Diff. EQ. Inhomogeneous Linear System (Double check please)

[VinnyCee]

Here is the problem:

$$X'\,=\,\left(\begin{array}{cc} 0 & 2 \\ -1 & 3 \end{array}\right)\,X\,+\left(\begin{array}{c} 2 \\ e^{-3t}\end{array}\right)$$

Here is what I have:

$$r_1\,=\,2,\,\,\,\,\,\,r_2\,=\,1$$

$$u_1'\,=\,-2\,e^{-2t}\,+2\,e^{-5t}$$

$$u_2'\,=\,2\,e^{-t}\,-\,e^{-4t}$$

$$\psi\,=\,\left(\begin{array}{cc} e^{2t} & 2\,e^t \\ e^{2\,t} & e^t \end{array}\right)$$

After integrating the $u_1$ and $u_2$ terms and multiplying the answer by $\psi$, I get:

$$X\,=\,\left(\begin{array}{c} C_1\,e^{2t}\,+\,2\,C_2\,e^t\,+\,\frac{1}{10}\,e^{-3t}\,-\,3 \\ C_1\,e^{2t}\,+\,C_2\,e^t\,-\,\frac{3}{20}\,e^{-3t}\,-\,1 \end{array}\right)$$

Then seperating and combining terms:

$$X\,=\,C_1\,e^{2t}\,\left(\begin{array}{c} 1 \\ 1 \end{array}\right)\,+\,C_2\,e^t\,\left(\begin{array}{c} 2 \\ 1 \end{array}\right)\,+\,\frac{1}{20}\,\left(\begin{array}{cc} 2\,e^{-3t}\,-\,60 \\ 3\,e^{-3t}\,-\,20 \end{array}\right)$$

Does this look correct? Thanks.

 

[VinnyCee]

Any ideas?

Anyone have the same thing when solving this problem?

 

[saltydog]

Anyone have the same thing when solving this problem?

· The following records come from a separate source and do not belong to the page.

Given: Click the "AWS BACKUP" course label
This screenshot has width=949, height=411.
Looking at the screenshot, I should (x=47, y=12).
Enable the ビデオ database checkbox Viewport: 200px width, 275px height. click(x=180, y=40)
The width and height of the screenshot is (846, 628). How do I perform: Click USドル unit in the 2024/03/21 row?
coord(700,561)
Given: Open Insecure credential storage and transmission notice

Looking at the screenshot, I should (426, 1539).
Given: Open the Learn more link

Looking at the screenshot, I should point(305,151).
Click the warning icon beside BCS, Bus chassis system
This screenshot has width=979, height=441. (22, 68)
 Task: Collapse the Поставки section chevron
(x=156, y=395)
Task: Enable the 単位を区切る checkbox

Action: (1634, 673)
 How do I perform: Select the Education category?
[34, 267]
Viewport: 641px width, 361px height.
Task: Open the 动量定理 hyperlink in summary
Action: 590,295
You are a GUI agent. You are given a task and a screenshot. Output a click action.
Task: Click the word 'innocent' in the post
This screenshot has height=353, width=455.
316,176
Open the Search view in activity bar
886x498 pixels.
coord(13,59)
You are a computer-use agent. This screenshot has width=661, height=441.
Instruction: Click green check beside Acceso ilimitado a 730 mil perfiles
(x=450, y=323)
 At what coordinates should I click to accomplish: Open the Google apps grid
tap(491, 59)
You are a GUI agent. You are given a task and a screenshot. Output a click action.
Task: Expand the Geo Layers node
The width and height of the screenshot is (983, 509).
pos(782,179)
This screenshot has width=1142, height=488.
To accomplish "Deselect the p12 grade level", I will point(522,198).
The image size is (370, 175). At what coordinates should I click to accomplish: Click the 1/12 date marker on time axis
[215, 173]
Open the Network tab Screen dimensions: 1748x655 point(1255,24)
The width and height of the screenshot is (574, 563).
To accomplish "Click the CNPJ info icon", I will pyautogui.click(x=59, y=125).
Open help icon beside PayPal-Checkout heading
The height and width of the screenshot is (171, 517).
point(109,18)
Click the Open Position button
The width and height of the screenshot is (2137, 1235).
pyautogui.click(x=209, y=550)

Hello VinnyCee. Takes a while. It's a challenging problem. Your answer is NOT correct: Missing a minus sign for the second equation. You know, you can back-substitute the answer into the original ODE to verify the answer or if you're lazy like me, just input the results into Mathematica and have it back-substitute and compare the results.

I get:

$$x_p(t)=-3+1/10 e^{-3t}$$

$$y_p(t)=-1-3/20e^{-3t}$$

Hope you didn't get my first (unedited) post where I said it was correct. Didn't notice the minus sign missing.

 

[VinnyCee]

Could you show me that?

This backsubstitution that you mention. How do you type this? Can you show me the routine you did in Mathematica, so I can double check others also?

 

[saltydog]

This backsubstitution that you mention. How do you type this? Can you show me the routine you did in Mathematica, so I can double check others also?

x[t_]:=-3+1/10 e^(-3 t);
y[t_]:=-1-3/20 e^(-3 t);
D[x[t],t]
Simplify[2 y[t]+2]
D[y[t],t]
Simplify[-x[t]+3 y[t]+e^(-3 t)

Just define the solutions (x[t] and y[t]), calculate the derivatives, then insert the x[t] and y[t] into the right hand side and compare the resuts.